Leaving Proof 30 | Gene Colan (1926–2011)
Published on Friday, June 24, 2011 by

Legendary comic book artist Eugene “Gene” Colan passed away yesterday, from complications arising from liver disease and cancer, at the age of 84. “The Dean,” as he was nicknamed in the industry, is perhaps best known for his 81-issue, seven-year (1966–1973) run on Daredevil that saw the blind vigilante-cum-lawyer become one of Marvel Comics’ most recognizable characters, and the distinct, high-contrast, tonally lush, and shadow-laden style he employed during his time on the title would be a strong influence on later Daredevil artists, including Frank Miller, David Mazzucchelli, and John Romita, Jr.

With Stan Lee, he co-created the character Falcon in 1969, the first African-American superhero in mainstream comics (Stan Lee and Jack Kirby’s Gabe Jones and Black Panther were created before Falcon—1963 and 1966, respectively—but the former was not a superhero and the latter was African, not African-American).

For my money though, I think Colan’s best output was his mid-to-late seventies work on Marvel’s Tomb of Dracula comics, and later, the non-Code approved Tomb of Dracula Magazine.

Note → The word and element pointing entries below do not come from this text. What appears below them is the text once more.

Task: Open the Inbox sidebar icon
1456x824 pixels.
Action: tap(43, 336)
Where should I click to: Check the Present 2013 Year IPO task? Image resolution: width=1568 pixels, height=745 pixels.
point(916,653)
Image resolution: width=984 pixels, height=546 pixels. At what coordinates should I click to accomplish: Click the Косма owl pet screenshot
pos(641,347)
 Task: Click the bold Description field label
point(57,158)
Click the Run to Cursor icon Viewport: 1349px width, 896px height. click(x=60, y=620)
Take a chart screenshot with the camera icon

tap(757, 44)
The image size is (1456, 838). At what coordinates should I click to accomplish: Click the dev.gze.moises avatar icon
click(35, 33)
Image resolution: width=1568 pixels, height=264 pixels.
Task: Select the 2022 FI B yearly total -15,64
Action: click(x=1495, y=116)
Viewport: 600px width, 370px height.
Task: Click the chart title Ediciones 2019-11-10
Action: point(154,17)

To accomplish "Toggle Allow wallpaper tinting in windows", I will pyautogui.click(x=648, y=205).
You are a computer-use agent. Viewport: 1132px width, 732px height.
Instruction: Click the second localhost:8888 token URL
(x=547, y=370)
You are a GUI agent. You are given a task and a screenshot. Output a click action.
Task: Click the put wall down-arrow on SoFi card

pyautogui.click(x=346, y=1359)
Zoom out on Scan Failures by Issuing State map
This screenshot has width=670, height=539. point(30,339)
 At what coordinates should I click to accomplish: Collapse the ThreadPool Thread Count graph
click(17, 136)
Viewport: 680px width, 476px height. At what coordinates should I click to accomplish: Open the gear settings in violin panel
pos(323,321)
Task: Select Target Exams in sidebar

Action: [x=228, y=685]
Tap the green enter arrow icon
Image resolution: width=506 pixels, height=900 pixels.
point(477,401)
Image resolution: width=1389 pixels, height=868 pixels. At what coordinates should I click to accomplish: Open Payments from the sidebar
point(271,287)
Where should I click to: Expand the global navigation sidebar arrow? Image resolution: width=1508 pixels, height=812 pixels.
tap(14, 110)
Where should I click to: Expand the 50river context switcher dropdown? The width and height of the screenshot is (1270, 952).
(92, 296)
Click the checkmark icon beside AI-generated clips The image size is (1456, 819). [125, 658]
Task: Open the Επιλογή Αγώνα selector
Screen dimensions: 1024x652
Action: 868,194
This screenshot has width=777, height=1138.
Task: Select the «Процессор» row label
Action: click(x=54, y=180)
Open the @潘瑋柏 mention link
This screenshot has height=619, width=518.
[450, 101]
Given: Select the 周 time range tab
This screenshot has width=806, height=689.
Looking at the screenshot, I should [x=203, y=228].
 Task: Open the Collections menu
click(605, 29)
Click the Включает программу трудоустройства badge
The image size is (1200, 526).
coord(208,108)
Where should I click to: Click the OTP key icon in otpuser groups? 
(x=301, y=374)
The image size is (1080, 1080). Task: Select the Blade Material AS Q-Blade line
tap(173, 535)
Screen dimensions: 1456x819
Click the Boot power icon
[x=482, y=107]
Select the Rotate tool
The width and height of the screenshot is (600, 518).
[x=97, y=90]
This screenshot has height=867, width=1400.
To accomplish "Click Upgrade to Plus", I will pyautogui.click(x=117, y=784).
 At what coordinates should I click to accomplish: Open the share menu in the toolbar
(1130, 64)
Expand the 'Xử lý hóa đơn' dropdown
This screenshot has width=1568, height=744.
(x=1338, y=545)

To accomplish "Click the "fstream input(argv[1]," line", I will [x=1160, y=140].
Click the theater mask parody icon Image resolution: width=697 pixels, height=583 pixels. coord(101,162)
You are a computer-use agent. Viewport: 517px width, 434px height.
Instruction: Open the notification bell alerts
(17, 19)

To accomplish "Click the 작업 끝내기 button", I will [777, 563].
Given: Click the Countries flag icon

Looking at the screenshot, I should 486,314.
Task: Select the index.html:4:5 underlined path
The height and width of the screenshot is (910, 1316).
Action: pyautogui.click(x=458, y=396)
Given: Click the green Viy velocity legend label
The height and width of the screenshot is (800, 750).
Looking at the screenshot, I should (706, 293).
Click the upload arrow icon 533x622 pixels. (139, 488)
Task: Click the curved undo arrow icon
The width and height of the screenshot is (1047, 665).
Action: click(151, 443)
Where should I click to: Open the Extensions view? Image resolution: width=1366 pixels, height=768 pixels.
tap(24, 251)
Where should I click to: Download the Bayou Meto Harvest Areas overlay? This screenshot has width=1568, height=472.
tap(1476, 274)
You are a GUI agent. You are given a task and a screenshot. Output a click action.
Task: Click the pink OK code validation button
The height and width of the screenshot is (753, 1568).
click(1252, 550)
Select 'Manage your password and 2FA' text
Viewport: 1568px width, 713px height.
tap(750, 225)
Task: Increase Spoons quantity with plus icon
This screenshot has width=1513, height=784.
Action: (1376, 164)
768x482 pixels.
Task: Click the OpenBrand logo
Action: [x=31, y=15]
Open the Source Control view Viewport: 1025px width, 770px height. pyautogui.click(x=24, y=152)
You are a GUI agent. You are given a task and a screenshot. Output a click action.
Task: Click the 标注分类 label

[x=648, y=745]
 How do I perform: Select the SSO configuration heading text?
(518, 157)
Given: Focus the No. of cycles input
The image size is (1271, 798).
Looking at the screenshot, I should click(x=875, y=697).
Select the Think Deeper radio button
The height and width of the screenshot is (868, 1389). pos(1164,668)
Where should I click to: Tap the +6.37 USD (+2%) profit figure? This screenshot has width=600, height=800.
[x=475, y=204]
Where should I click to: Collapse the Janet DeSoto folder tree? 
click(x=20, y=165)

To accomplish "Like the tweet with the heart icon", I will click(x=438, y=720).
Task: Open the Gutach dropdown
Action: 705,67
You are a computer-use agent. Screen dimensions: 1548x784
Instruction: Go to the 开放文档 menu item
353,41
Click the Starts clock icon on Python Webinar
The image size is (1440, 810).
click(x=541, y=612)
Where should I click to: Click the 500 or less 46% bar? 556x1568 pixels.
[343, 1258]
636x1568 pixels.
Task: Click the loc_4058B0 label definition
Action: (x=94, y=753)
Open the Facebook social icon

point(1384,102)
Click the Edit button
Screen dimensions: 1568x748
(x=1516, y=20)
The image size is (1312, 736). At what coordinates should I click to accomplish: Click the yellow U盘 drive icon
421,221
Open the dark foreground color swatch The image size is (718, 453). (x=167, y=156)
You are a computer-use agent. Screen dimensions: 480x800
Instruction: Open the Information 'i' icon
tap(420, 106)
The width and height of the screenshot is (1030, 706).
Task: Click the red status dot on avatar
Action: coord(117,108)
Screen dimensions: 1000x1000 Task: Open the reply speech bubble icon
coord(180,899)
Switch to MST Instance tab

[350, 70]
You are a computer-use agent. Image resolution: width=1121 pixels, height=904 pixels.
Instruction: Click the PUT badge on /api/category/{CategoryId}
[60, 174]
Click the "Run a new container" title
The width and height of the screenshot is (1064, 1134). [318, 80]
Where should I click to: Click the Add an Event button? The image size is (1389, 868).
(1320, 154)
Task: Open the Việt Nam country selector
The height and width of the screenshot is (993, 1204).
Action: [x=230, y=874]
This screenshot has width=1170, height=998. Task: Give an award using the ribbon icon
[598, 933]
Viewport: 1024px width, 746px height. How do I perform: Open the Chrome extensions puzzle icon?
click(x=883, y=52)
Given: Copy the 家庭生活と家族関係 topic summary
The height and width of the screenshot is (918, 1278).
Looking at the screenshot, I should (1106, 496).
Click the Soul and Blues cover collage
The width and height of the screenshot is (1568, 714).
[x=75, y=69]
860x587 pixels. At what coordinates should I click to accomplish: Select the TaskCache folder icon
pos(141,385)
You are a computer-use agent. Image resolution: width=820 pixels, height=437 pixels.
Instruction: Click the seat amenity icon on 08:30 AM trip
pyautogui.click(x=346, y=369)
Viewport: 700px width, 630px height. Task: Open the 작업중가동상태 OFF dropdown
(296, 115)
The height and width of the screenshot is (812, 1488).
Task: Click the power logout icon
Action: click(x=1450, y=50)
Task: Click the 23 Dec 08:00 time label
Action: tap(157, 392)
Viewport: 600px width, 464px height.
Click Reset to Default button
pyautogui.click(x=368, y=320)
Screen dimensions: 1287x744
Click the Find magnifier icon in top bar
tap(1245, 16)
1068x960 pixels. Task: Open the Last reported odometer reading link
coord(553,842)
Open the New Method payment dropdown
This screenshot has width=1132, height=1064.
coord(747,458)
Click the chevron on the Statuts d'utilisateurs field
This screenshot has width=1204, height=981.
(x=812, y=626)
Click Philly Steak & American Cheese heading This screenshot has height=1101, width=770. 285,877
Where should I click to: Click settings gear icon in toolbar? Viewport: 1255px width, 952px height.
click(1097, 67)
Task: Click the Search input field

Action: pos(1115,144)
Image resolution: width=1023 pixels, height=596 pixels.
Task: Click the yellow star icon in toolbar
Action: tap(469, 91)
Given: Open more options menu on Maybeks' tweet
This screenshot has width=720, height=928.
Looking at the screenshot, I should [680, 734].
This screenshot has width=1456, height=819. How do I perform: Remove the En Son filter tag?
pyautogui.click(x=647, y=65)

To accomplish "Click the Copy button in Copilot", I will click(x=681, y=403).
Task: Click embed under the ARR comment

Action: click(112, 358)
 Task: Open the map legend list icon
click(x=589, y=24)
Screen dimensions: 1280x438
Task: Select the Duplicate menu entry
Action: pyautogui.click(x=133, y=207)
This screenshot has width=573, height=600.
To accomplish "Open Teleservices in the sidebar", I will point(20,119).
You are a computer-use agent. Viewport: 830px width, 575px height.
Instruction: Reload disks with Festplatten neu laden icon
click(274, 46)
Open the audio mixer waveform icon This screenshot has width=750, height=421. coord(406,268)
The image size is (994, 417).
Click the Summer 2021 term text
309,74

His collaborative work with inkers Tom Palmer and the late Dave Simons stand-out as some of the industry’s most consistently solid horror comics art in a decade populated by great horror comics artists.

Colan would go on to work for Marvel’s crosstown rival, DC Comics, in the 1980s, serving as the regular artist on Batman and Detective Comics. He would continue to work regularly well into his seventies and eighties on titles as diverse as Archie Comics’ Jughead and Teenage Mutant Ninja Turtles Adventures and Dark Horse Comics’ Predator: Hell & Hot Water and the Buffy the Vampire Slayer spinoff, Tales of the Slayers. In 2010, he (together with writer Ed Brubaker) won an Eisner Award for Best Single Issue for his work on Captain America #601.

Colan was a versatile and outstanding artistic talent whose influence on the medium of comics will continue to be felt for generations to come. RIP.